• **Problem requirements**: Take from the material every line that contains the word "will".

• **Recorded data**:

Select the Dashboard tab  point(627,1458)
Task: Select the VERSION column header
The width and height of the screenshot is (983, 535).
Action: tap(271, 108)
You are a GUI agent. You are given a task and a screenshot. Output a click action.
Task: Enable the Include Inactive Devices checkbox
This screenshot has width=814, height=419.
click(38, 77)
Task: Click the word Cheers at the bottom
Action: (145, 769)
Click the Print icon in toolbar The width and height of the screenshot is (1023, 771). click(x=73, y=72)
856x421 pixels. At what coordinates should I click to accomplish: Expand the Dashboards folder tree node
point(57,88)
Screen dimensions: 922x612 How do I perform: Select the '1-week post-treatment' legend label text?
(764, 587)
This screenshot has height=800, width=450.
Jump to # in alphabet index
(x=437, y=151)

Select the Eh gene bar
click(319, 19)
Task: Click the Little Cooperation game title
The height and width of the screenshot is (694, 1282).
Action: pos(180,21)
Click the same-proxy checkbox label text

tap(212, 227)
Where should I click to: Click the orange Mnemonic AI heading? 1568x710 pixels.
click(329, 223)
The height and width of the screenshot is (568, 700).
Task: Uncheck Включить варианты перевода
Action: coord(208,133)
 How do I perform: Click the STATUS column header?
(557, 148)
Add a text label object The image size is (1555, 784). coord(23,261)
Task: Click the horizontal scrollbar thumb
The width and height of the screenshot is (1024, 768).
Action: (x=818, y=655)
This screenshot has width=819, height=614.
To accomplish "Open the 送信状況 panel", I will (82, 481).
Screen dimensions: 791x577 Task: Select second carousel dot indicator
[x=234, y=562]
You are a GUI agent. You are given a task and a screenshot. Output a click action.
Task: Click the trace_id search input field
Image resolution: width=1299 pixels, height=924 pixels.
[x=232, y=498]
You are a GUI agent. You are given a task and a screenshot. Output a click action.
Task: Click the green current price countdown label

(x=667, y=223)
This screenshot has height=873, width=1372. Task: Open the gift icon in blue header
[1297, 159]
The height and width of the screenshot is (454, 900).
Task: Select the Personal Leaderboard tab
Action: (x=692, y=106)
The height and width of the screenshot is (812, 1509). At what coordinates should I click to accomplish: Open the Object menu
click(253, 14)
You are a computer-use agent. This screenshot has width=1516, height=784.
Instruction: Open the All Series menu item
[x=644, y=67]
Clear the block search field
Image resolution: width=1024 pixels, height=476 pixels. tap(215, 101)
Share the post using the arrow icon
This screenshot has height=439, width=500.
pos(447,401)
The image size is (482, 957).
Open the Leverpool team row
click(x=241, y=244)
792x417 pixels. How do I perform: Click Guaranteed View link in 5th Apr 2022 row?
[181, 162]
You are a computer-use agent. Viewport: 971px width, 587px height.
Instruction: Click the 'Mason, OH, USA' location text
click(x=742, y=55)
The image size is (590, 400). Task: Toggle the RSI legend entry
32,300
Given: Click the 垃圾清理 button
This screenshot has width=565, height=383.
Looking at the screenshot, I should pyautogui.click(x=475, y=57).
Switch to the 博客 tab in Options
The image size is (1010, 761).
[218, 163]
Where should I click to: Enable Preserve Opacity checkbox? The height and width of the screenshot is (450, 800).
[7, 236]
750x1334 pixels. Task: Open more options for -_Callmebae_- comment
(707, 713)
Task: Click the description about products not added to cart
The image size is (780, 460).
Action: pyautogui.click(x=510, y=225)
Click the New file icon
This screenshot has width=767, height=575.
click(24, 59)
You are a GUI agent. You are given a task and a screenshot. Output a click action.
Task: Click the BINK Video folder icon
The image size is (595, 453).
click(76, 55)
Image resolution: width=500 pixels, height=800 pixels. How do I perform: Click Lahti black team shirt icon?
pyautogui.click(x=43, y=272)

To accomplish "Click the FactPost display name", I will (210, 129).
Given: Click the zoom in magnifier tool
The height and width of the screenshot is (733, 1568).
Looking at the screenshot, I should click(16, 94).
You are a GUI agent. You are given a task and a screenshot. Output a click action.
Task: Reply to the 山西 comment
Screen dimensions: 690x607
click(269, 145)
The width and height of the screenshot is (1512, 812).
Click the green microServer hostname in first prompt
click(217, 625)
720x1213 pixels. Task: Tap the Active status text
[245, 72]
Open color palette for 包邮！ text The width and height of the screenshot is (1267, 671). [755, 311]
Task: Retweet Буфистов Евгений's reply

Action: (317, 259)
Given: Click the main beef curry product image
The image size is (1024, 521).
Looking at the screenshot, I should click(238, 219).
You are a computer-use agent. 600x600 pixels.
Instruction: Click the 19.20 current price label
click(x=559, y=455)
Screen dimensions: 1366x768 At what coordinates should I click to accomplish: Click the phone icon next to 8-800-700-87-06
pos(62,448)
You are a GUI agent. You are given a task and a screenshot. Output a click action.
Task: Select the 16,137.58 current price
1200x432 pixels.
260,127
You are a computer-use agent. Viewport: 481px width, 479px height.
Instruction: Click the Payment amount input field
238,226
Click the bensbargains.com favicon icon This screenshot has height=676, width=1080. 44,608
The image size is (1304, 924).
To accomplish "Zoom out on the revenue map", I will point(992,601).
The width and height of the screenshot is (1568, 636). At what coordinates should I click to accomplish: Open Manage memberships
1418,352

• **Expected output**:
To accomplish "Open the 送信状況 panel", I will (82, 481).
To accomplish "Click the FactPost display name", I will (210, 129).
To accomplish "Zoom out on the revenue map", I will point(992,601).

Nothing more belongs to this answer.